→ Set task: Output the lines from the one that has "You are a computer-use" through the one that has "pyautogui.click(x=85, y=29)", both included, copied without change, and leave the pictures out.

→ Entries provided:
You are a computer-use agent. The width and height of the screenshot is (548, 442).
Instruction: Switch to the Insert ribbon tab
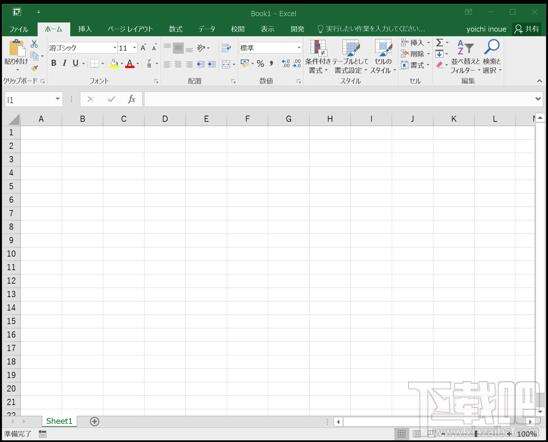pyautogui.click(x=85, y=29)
==
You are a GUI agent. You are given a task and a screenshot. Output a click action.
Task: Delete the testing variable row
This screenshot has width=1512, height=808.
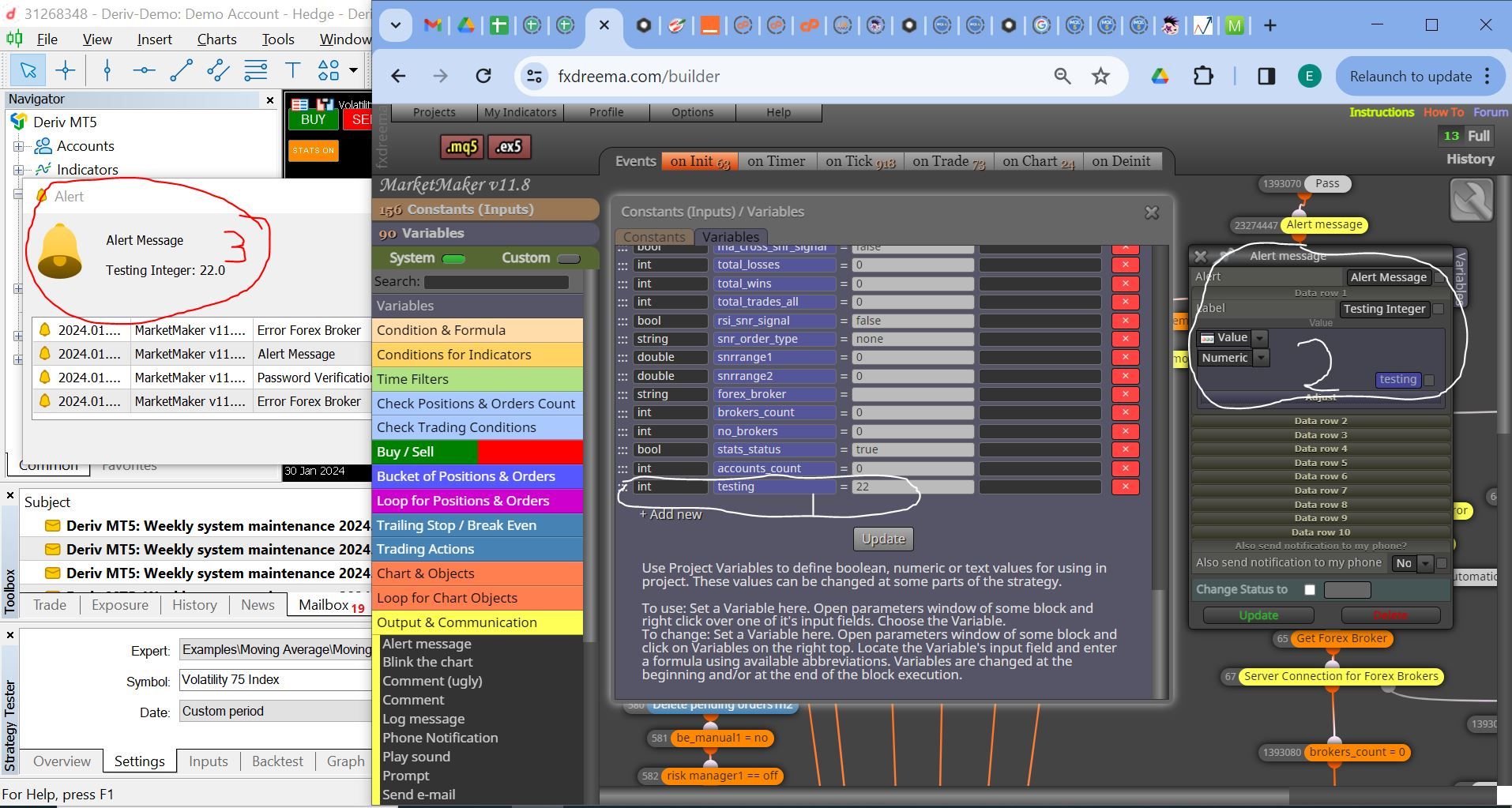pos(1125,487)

→ Exercise answer:
You are a computer-use agent. The width and height of the screenshot is (548, 442).
Instruction: Switch to the Insert ribbon tab
pyautogui.click(x=85, y=29)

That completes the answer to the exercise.